Last Mile Optimization for Medical Delivery
The above challenges might seem daunting, but last mile optimization efforts can help ensure efficient medical delivery services. Things like route optimization and last mile visibility can pave the way for timely delivery services, help match the right driver for the job, and monitor the cold chain for products that require special handling. Below are some of the most crucial components of last mile optimization for medical deliveries:
1. Automated route optimization
On-demand deliveries are difficult to handle without the right tool. So is matching the right drivers to specific patients or service types. Luckily, an automated routing solution can help you find the best-suited driver for each medical delivery, factoring in the availability of drivers, their location, and hours of service (HOS), among other things.
Likewise, automation also ensures that the right vehicle is assigned for the right tasks. For example, the solution can ensure that assignments involving pharmaceutical products that require cold storage will be matched with the refrigerated delivery vehicle.
Route optimization also helps businesses make the final mile operations fast and flexible.

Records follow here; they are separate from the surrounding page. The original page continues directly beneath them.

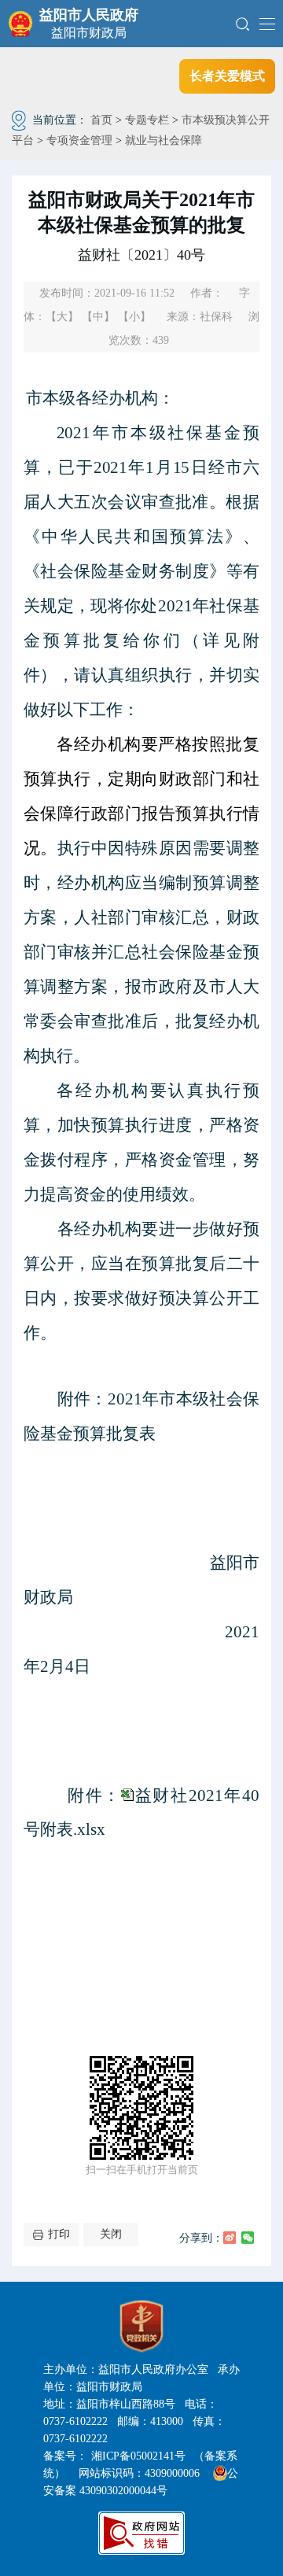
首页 (101, 120)
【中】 (98, 317)
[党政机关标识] (141, 2326)
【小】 (134, 317)
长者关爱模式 (227, 76)
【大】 (62, 317)
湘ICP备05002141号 (138, 2456)
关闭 (111, 2234)
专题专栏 (147, 120)
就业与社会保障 (163, 140)
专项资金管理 (79, 140)
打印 (59, 2234)
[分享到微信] (248, 2237)
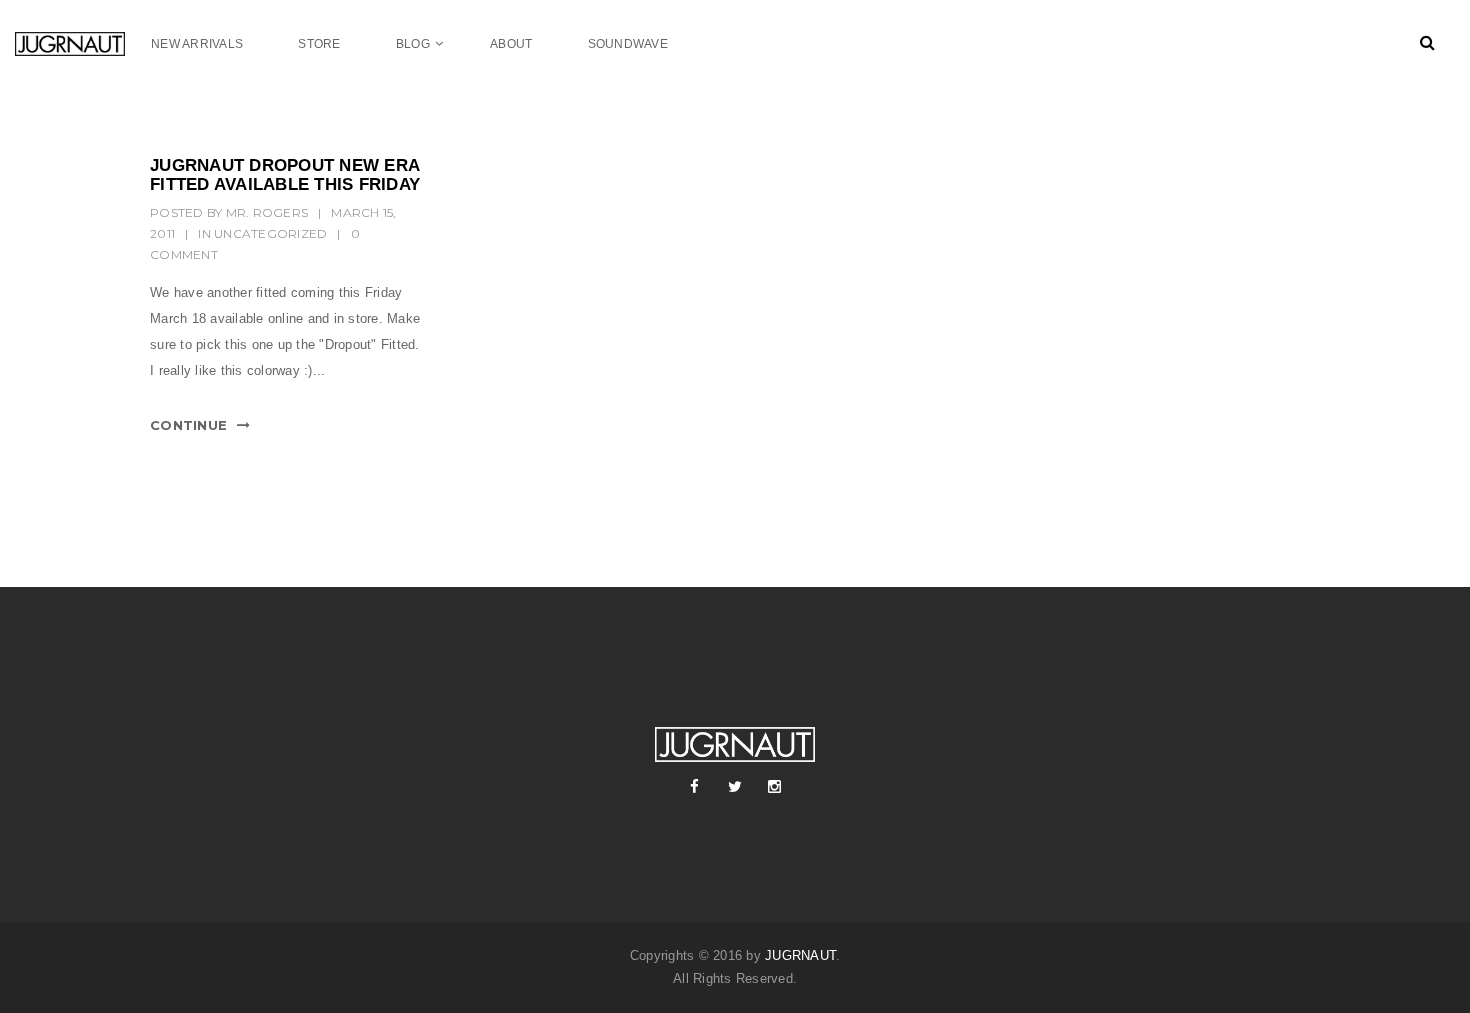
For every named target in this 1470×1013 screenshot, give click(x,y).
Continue (188, 425)
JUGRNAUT (800, 955)
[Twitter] (735, 787)
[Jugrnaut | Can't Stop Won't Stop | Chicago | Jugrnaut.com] (83, 43)
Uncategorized (270, 233)
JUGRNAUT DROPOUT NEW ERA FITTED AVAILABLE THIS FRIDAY (285, 175)
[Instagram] (775, 787)
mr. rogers (267, 212)
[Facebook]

Optimizing routes means finding the fastest routes so that the goods will be delivered on time at the minimum possible distance.
2. Last mile visibility
Visibility across the entire order fulfillment process is critical for the healthcare sector. Without visibility, all parties involved will be at a loss on whether all the requirements (such as temperature storage, refrigerated trucks, and other control measures) are being met. Medical practitioners administering drugs or treatments won't be able to make well-informed decisions when they don't know where the products and equipment are in real time.
3. Delivery notifications
Informing the customers about the delivery progress can be a great help to those caring for the patient, medical professionals treating the patient, or the patients themselves. For example, caretakers can plan the day and activities ahead knowing the status of the delivery, or schedule additional help at specific times for moving the delivered medical equipment. Family members can also plan their schedule so they can be with the patient during the in-home health treatment. A patient living alone can enlist the help of a friend or neighbor during the delivery.
In B2B contexts, more or less the same principles apply.
4. Digital proof of delivery
An automated platform should enable drivers to capture proof of delivery digitally, which then will be sent directly to the company using an app. Customers should also be enabled to provide instant feedback regarding their delivery experience.
5. Deep insights
Last mile optimization solutions should also provide businesses with data-driven insights that they can use to improve their processes and increase customer satisfaction. The more effectively you’re able to understand previous deliveries, the more effectively you’ll be able to optimize future runs and stave off potential cold chain disruptions or other issues.
The healthcare sector and patients alike are enjoying many benefits with the growth of in-health services and medical deliveries. The goal of the sector is to allow more people to have access to necessary equipment and services, but this can only be possible when fleets optimize their last mile operations. Fortunately for businesses, there are last mile solutions that can help them overcome the different challenges of last mile medical delivery services.